- TASK REQUIREMENTS:
Once you reach the line containing "Click the Cancel button" in the entries below, write out that line and each one after it down to the line containing "Select Windows 10 Education in edition list", exactly and with nothing added.

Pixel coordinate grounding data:
((

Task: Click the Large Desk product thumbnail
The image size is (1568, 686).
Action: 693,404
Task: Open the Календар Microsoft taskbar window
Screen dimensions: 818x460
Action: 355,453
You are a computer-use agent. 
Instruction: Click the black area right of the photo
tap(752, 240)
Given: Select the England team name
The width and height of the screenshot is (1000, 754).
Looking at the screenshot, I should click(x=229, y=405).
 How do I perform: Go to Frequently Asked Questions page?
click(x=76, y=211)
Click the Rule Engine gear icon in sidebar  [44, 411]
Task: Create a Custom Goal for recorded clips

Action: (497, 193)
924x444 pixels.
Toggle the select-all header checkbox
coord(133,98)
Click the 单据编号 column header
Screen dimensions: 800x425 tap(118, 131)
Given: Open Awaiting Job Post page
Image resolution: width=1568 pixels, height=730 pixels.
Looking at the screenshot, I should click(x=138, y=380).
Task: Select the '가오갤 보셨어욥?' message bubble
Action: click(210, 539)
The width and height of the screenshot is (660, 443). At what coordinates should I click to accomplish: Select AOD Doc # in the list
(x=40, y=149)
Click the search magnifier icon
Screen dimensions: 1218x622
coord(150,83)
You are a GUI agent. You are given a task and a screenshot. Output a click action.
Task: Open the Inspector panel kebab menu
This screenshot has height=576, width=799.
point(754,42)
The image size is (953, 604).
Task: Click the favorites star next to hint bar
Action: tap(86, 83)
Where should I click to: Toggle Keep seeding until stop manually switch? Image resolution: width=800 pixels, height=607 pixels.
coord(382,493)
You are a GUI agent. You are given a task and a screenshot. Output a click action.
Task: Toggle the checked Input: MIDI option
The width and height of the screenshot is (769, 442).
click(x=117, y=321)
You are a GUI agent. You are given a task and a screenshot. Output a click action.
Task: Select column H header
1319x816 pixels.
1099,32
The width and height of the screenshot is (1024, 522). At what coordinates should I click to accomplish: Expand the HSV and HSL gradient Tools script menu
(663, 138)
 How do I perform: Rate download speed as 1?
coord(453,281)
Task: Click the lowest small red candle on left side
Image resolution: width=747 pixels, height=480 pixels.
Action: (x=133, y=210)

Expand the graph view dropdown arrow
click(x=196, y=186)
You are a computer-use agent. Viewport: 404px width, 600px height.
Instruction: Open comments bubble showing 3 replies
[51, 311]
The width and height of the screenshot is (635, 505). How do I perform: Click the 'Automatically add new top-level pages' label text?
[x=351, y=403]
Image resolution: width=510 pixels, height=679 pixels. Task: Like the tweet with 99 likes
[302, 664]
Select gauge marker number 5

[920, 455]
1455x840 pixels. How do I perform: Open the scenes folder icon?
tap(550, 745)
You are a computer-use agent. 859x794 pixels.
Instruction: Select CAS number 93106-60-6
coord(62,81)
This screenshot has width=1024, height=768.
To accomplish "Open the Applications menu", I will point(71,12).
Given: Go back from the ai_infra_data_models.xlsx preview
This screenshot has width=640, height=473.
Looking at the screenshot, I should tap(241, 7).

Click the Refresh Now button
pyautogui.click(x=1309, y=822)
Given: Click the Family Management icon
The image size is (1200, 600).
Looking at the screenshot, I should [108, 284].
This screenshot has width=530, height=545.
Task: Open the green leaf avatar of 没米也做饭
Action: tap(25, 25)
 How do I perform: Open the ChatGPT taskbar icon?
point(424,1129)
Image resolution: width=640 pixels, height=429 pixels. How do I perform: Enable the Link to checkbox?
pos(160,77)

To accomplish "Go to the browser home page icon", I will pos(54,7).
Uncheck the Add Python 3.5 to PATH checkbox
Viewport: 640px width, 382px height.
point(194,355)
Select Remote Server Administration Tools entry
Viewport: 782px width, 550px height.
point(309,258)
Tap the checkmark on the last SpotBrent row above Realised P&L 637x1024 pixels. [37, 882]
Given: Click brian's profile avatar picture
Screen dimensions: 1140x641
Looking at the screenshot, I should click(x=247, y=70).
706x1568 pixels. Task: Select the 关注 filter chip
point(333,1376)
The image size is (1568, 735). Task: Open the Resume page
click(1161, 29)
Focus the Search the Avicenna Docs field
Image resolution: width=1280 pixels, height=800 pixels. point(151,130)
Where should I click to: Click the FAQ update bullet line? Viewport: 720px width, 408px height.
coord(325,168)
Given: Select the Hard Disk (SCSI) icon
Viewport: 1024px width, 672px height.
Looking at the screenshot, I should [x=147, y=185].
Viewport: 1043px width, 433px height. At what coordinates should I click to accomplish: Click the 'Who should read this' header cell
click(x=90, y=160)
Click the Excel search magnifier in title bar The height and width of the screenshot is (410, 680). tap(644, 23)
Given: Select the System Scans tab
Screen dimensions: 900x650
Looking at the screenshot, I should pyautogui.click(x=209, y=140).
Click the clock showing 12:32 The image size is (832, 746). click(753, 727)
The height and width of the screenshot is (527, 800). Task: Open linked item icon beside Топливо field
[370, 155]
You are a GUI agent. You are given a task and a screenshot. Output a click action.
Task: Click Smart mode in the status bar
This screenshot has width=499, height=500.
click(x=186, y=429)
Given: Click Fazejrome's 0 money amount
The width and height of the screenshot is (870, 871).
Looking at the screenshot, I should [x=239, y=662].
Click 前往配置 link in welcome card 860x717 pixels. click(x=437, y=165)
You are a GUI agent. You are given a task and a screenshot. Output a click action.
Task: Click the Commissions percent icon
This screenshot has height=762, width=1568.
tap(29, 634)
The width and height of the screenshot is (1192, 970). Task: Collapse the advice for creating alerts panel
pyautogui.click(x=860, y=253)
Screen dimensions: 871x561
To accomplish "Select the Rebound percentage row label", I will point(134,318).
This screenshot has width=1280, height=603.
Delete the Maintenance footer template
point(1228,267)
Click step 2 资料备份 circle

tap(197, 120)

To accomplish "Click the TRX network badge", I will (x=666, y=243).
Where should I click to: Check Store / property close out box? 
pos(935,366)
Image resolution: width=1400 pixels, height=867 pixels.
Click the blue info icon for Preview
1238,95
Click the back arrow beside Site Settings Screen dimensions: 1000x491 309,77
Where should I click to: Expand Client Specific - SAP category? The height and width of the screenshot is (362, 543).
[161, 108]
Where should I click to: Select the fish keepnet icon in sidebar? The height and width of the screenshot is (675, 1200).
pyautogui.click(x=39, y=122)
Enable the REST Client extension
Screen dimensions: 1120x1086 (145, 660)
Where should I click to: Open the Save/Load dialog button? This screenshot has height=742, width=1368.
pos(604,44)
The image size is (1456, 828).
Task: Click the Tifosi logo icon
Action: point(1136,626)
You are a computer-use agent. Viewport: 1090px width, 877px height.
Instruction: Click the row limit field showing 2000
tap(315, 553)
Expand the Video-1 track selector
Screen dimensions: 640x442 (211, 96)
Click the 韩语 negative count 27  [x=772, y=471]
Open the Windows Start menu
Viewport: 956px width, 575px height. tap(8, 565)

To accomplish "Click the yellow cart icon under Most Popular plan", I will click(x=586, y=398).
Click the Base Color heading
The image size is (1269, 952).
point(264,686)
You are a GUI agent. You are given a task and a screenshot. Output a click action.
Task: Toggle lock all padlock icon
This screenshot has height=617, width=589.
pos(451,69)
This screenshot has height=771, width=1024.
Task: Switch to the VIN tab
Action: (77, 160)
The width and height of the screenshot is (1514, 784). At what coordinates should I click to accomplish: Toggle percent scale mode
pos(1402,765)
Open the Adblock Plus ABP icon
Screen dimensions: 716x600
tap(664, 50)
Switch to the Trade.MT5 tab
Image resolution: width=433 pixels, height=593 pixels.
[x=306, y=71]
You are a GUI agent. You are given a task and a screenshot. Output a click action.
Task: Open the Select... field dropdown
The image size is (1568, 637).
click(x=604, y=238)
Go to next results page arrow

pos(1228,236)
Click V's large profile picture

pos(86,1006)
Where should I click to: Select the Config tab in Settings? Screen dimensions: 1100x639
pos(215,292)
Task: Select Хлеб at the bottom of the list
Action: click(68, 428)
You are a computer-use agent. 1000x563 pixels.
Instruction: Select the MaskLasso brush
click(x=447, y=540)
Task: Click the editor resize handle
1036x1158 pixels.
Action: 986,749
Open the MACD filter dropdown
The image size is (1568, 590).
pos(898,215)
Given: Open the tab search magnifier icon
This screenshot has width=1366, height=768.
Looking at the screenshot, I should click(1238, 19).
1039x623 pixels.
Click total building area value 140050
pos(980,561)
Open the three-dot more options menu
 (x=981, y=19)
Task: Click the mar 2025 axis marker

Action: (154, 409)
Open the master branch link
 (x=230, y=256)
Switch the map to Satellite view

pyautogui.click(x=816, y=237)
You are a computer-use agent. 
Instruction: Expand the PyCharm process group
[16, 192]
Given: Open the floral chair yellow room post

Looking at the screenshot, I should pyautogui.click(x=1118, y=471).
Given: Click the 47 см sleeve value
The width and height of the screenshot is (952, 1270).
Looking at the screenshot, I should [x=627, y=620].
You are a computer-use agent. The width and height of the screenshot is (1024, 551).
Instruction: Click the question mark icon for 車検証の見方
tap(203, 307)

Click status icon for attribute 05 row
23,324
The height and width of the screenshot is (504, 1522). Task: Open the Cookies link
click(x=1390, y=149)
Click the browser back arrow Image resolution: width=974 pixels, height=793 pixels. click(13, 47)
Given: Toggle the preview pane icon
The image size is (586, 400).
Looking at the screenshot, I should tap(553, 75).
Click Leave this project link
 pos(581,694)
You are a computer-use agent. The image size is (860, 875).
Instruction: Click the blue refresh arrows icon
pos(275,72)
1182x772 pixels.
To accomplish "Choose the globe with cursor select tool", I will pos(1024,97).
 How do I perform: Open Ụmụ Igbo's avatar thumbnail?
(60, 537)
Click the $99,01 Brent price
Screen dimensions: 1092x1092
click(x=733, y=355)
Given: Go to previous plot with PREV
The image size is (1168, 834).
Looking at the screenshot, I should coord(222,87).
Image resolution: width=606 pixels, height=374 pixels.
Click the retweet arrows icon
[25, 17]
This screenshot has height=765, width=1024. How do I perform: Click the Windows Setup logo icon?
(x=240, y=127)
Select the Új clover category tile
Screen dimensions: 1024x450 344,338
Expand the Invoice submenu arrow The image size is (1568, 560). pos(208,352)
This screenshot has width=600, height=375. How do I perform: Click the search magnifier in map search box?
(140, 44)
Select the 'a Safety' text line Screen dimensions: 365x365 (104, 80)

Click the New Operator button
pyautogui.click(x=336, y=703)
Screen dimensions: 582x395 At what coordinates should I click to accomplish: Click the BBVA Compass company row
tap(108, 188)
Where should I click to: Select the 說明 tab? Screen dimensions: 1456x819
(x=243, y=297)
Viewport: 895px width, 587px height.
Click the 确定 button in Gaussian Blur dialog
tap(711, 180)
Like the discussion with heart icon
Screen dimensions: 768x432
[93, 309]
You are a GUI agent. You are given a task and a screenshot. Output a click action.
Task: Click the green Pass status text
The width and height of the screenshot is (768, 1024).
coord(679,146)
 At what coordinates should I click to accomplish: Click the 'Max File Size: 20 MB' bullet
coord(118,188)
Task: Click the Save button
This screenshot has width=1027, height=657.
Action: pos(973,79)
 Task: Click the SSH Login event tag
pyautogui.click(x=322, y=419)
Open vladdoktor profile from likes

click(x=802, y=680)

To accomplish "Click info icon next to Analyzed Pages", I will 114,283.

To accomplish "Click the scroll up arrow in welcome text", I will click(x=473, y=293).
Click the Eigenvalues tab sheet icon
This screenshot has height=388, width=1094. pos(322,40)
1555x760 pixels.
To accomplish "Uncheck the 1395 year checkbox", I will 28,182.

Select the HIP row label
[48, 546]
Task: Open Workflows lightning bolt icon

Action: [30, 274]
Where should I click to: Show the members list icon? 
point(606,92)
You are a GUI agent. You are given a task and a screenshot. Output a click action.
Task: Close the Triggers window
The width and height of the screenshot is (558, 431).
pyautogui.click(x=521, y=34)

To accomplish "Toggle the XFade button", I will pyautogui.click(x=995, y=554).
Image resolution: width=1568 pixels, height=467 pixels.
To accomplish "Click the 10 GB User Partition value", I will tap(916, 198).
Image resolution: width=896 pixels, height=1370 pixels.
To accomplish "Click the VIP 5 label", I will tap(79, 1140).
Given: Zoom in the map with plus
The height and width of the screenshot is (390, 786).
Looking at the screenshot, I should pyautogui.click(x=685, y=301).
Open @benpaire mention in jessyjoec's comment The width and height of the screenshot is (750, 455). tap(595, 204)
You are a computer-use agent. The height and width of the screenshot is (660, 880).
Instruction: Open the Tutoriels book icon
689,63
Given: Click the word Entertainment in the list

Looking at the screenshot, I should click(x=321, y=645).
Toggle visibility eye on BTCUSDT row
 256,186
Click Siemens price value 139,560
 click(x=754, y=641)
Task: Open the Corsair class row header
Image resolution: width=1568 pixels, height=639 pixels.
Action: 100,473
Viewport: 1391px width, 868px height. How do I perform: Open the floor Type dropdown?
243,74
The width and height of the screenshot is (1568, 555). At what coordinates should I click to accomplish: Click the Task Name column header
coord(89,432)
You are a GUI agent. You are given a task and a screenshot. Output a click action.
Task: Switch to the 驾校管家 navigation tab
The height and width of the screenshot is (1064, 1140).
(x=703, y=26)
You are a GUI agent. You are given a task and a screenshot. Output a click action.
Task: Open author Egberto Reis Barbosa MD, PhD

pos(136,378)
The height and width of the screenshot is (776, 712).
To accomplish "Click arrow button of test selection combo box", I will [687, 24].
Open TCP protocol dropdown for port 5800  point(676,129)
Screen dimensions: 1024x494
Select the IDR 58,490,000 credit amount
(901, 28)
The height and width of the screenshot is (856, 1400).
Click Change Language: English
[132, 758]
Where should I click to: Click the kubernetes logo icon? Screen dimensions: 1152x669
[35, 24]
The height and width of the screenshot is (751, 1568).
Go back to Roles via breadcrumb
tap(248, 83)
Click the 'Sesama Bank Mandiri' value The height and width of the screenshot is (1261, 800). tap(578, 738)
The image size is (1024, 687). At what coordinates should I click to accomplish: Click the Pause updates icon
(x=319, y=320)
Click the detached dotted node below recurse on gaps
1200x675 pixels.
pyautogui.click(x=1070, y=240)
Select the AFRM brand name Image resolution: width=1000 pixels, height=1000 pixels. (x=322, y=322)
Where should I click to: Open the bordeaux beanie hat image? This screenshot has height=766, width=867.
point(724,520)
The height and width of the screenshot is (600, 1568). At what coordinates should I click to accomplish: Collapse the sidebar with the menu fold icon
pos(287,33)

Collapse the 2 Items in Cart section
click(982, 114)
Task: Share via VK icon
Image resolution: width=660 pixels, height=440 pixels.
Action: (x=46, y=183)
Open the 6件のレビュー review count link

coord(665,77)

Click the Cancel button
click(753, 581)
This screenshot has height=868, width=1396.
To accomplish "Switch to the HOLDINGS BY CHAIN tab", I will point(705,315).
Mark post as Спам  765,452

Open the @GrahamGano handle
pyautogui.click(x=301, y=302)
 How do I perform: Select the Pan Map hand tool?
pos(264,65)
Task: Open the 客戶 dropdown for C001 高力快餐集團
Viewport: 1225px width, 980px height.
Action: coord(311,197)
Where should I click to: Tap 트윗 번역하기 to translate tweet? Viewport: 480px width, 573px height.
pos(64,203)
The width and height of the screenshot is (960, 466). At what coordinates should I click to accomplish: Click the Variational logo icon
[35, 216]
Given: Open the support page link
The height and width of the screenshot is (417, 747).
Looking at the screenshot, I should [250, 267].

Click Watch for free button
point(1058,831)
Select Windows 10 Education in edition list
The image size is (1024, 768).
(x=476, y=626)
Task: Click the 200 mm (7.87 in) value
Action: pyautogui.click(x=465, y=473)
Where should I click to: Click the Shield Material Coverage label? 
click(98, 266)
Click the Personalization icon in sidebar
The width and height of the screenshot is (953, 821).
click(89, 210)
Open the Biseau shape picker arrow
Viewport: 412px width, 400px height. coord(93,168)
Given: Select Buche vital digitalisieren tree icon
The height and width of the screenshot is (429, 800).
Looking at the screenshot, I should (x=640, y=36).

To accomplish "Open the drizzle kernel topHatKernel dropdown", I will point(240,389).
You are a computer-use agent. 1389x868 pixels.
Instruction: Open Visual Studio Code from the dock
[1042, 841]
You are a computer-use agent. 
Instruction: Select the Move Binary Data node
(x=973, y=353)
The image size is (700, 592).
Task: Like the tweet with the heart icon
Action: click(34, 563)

))

- ANSWER BOX:
Click the Cancel button
click(753, 581)
This screenshot has height=868, width=1396.
To accomplish "Switch to the HOLDINGS BY CHAIN tab", I will point(705,315).
Mark post as Спам  765,452

Open the @GrahamGano handle
pyautogui.click(x=301, y=302)
 How do I perform: Select the Pan Map hand tool?
pos(264,65)
Task: Open the 客戶 dropdown for C001 高力快餐集團
Viewport: 1225px width, 980px height.
Action: coord(311,197)
Where should I click to: Tap 트윗 번역하기 to translate tweet? Viewport: 480px width, 573px height.
pos(64,203)
The width and height of the screenshot is (960, 466). At what coordinates should I click to accomplish: Click the Variational logo icon
[35, 216]
Given: Open the support page link
The height and width of the screenshot is (417, 747).
Looking at the screenshot, I should [250, 267].

Click Watch for free button
point(1058,831)
Select Windows 10 Education in edition list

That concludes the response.